Simon sat unmoving, in silence. But silence was not a denial, or shocked surprise. Would that be enough?

"I mean, as if I didn't signal it, as if I didn't near as dammit tell you, in those private little sessions, you've got a month, keep your nose clean. I don't want to see you go to jail!"

Jonathan raised his hands and let them fall. "I really thought you were smarter than that. "

Simon had not moved, not an involuntary flicker of the eyeballs, not a heave of the prison-patterned shirt. Except, he was weeping. He sat very still and a thick, heavy tear that seemed to be made of glucose crept down his cheek.

"They always have one up on you, don't they?" he said.

In the corner of Jonathan's screen, a tiny white square was flashing on and off, in complete silence. A security alert.
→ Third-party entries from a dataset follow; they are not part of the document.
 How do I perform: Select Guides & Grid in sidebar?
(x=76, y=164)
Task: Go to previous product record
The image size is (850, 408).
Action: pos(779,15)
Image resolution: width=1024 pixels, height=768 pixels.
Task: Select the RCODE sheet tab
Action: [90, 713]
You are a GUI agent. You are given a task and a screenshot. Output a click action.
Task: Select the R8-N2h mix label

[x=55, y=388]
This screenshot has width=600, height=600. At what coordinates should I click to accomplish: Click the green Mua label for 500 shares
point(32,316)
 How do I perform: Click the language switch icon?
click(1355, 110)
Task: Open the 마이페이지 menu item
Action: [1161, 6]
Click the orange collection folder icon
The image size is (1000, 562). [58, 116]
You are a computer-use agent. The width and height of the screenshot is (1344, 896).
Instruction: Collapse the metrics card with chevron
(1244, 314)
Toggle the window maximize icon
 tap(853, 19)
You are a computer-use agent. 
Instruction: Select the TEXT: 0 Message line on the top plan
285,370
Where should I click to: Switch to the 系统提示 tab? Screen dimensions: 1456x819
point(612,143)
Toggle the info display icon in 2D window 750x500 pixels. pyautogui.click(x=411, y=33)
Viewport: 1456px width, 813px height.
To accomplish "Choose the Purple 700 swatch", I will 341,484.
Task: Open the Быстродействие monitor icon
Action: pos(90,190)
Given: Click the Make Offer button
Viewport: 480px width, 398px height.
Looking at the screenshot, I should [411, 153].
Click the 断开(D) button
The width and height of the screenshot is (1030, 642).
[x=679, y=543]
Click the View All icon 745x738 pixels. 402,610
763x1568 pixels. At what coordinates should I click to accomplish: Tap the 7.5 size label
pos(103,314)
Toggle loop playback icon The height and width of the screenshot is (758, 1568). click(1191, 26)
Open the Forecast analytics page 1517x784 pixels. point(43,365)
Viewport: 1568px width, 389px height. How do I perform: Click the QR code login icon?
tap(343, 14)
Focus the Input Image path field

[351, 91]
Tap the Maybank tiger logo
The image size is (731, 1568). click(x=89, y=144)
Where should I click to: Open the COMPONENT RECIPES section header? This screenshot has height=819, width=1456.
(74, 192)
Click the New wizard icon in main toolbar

"You work your butt off, they keep you dancing for twenty years, and they make a fortune out of you. "

This was going to be very sweet indeed, thought Jonathan. Talk about two birds with one stone. Fancy Accounts letting something like the password out. They'd all be for the high jump. Bloody Accounts, who were always breathing down Jonathan's neck about invoices, or performance scores or project costs or unit cost reduction. They would all have their necks wrung like chickens. What a wonderful world this could be.

"It was a dumb thing to do," Simon admitted, laying each word with a kind of finality, like bricks.

"Well. I reckon you'll have revenge. At least on Accounts," said Jonathan.

The door burst open, and Custody came in like it was a drug bust and they were Supercops. In their dumb blue little uniforms.

"What the fuck kept you?" Jonathan demanded.

"By the way, Simon," he added. "We didn't know for sure, until a second ago. Thanks. "

Simon didn't move a muscle. When Jonathan checked later, he found he'd scored a ten. Hot damn, it felt good to be so creative.

He got home after fitting in his evening workout. Got up to one hundred on the bench press. Shows what a little adrenalin could do. He got home, to the ethnic wallpaper and the books and the CDs, and he knew he was not a bad man. Life was tough, but that was business. Home was different.

His wife was a painter, and she wore a smock covered in fresh pistachio, magenta, cobalt. He had to lean forward to kiss her lest the smock print paint on his suit. "We should hang that coat of yours in a gallery," he said. It would be nice to live like this too, in a quiet home, but then someone had to bring home the bacon.

"Daddy, Daddy," called Christine from the bedroom. She wouldn't go to sleep until she had seen him, no matter how long she had to wait, and she was not even his child. He went to her room and sat on the bed and kissed her. She smelled of orange juice and children's shampoo. "Play a game with me," she said, and out came the little screen. Mickey had to shoot the basketball through the hoop to escape the aliens. The score was on the screen. "Daddy, I got an eight!" she cried. He chuckled, but a part of his mind said in a slow, dark voice: get them young.

That night he dreamed he had old hands, and they mumbled through job ads. He couldn't feel anything with them. His fingers were dead.